I would strongly recommend to check this url http://www.quora.com/How-can-R-and-Hadoop-be-used-together . 我强烈建议您查看此网址http://www.quora.com/How-can-R-and-Hadoop-be-used-together 。 This will give you necessary insights to your problem. 这将为您提供必要的见解。

TM package basically works on term and document model. TM包基本上适用于术语和文档模型。 It creates a term document matrix or document term matrix. 它创建术语文档矩阵或文档术语矩阵。 This matrix contains features like term (word) and its frequency in the document. 该矩阵包含文档中的术语（单词）及其频率等功能。 Since you want to perform analysis on twitter data you should have each tweet as document and then you can created TDM or DTM. 由于您要对Twitter数据执行分析，您应该将每条推文作为文档，然后您可以创建TDM或DTM。 And can perform various analysis like finding associations, finding frequencies or clustering or calculating TDF-IDF measure etc. 并且可以执行各种分析，例如查找关联，查找频率或聚类或计算TDF-IDF度量等。

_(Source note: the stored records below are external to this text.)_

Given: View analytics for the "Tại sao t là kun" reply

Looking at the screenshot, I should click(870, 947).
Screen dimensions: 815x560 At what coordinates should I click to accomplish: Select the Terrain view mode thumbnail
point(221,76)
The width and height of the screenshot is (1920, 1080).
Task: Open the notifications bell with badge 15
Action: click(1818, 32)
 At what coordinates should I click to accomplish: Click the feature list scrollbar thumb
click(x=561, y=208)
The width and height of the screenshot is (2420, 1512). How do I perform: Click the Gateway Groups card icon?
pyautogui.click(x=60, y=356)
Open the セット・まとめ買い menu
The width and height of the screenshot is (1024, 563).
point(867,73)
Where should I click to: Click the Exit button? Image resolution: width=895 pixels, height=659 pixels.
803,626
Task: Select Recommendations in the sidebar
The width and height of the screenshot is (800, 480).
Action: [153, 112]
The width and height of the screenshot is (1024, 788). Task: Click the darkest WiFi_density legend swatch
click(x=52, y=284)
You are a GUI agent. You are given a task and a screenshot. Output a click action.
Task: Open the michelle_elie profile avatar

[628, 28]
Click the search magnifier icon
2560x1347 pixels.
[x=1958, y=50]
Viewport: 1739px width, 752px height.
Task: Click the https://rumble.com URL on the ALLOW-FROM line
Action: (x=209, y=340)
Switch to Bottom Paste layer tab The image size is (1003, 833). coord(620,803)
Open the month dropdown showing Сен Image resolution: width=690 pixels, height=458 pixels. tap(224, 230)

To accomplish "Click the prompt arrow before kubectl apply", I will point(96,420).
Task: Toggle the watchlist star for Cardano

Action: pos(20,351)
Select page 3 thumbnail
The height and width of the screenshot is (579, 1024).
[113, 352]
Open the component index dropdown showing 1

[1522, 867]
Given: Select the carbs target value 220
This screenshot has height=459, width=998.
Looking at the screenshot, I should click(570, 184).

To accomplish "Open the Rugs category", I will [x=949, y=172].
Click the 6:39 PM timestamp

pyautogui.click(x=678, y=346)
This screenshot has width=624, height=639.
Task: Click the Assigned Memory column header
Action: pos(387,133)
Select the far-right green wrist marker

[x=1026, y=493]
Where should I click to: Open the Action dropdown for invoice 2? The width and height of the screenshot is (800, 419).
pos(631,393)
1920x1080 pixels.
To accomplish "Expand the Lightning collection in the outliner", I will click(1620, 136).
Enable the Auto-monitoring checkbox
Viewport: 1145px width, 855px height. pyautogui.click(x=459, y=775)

You need to build a corpus of directory source. 您需要构建目录源语料库。 So you need to have base directory which contains individual documents which is your tweet. 因此，您需要具有包含单个文档的基本目录，这是您的推文。

Depending on the OS you are using, What I would have done if windows will create .bat file or a simple javascript or java code to read the MySQL rows for the tweet file and FTP it a directory present on your local file system of Hadoop Box. 根据您使用的操作系统，如果Windows将创建.bat文件或简单的javascript或java代码来读取推文文件的MySQL行，并将其作为Hadoop Box本地文件系统上的目录FTP，我会怎么做？。

Once the files were FTP's we can copy the directory to HDFS by using Hadoop Copy From Local Command. 一旦文件是FTP，我们就可以使用Hadoop Copy From Local Command将目录复制到HDFS。